Impegnato nello sfrenato ed estenuante “Tsunami Tour” per le piazze d’Italia, Grillo snocciola un numero dietro l’altro, dipingendo l’immagine di un Paese distrutto, smembrato, sul quale l’ultimo governo si è accanito con misure draconiane con l’appoggio di tutti i principali partiti politici.


Condizione necessaria per un programma politico serio, però, è la solidità del ragionamento sottostante, che si deve basare su dati osservabili. Vediamo da questo punto di vista come se la cava il leader del Movimento 5 Stelle, a partire dai dati sulla disoccupazione giovanile.

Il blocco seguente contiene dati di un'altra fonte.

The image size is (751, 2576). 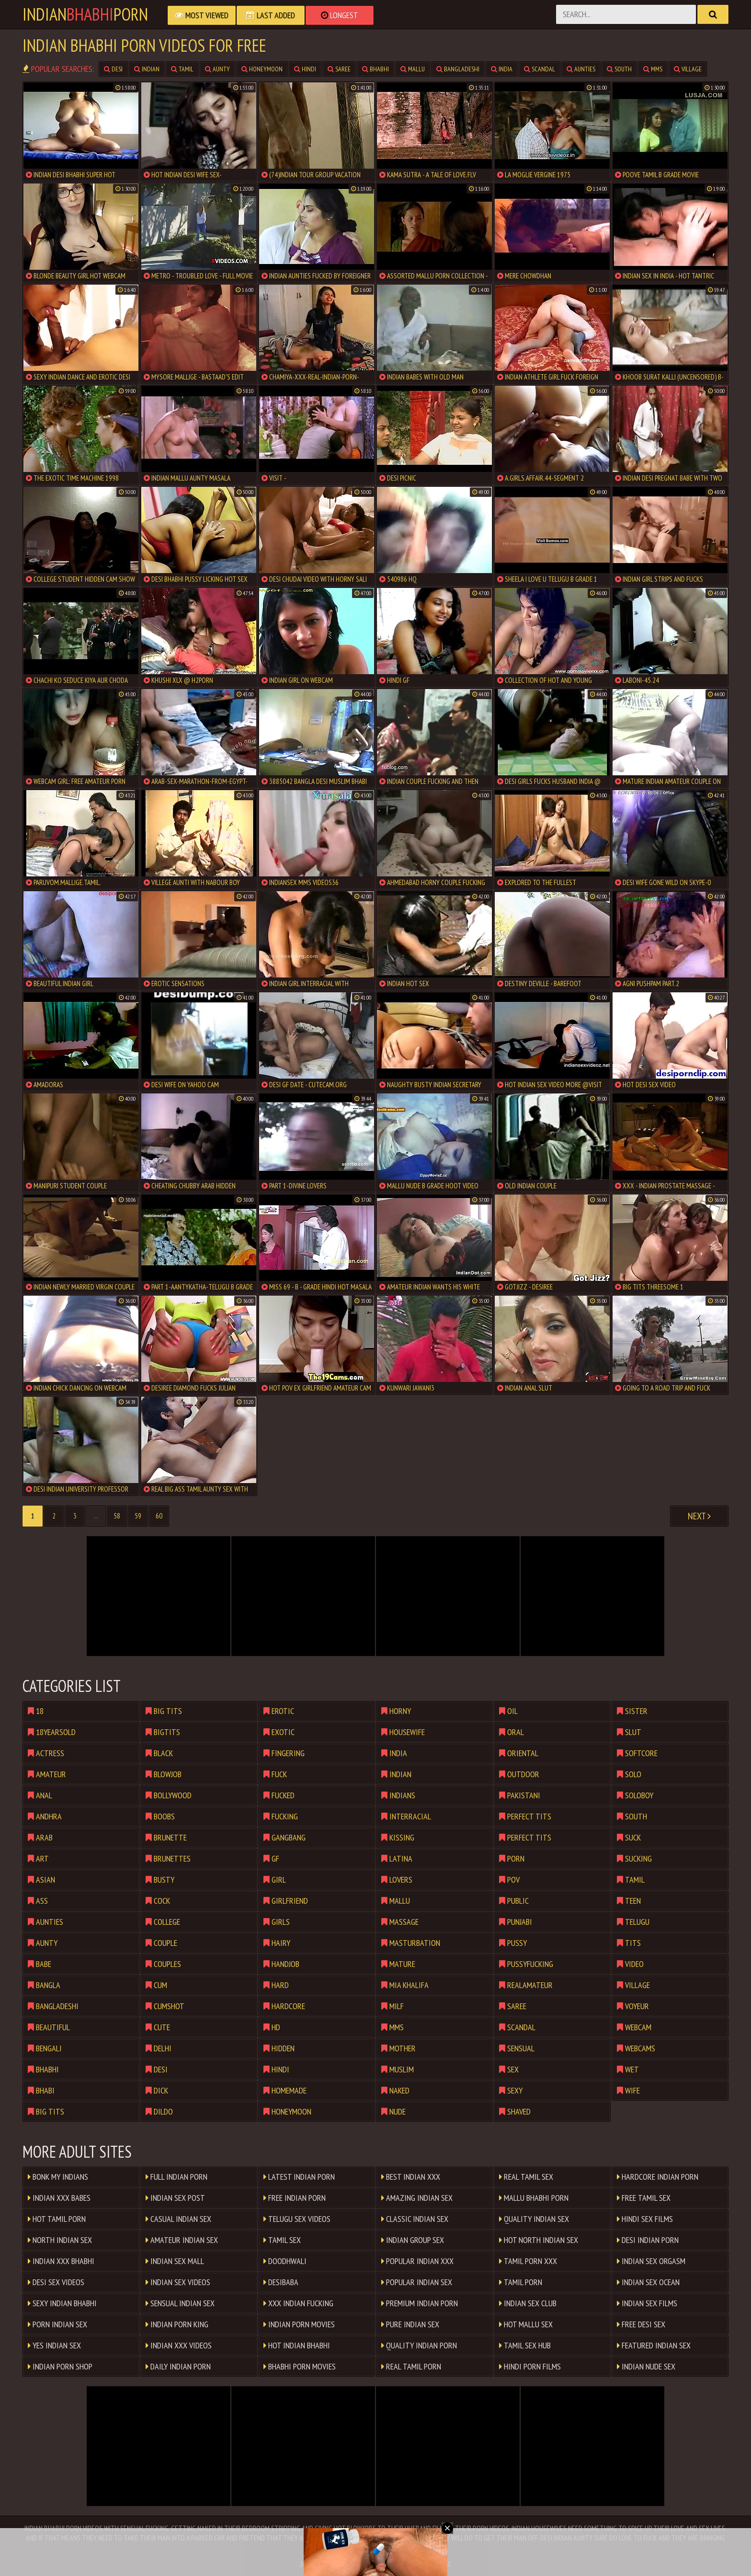 I want to click on hardcore, so click(x=284, y=2006).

Qui Grillo ha, purtroppo, ragione. Secondo gli ultimi dati pubblicati da Eurostat, nell’ottobre 2012, il tasso di disoccupazione giovanile dell’Italia raggiungeva il 36.5%. Record polverizzato nel novembre del 2012 dalle nuove stime Istat, che danno il tasso in crescita al 37.1%. Rispetto agli altri Paesi europei siamo messi decisamente male. L’ultimo confronto possibile con l’ìntera zona Ue può essere effettuato con i dati Eurostat risalenti ad agosto 2012, ed il risultato è tutt’altro che lusinghiero. L’Italia si trova infatti al quarto posto, appena sotto il podio poco lusinghiero composto da Grecia, Spagna e Portogallo, decisamente al di sopra della media Ue del 25.3%.


                                  


 


Grillo ha ragione anche quando si riferisce alla “tasse sul lavoro più alte d’Europa”. L’Implicit Tax Rate on Labour a pagina 29 del Rapporto 2012 di Eurostat – Taxation Trends in the European Union – vede l’Italia prima in classifica (anche se i dati sono riferiti al 2010). 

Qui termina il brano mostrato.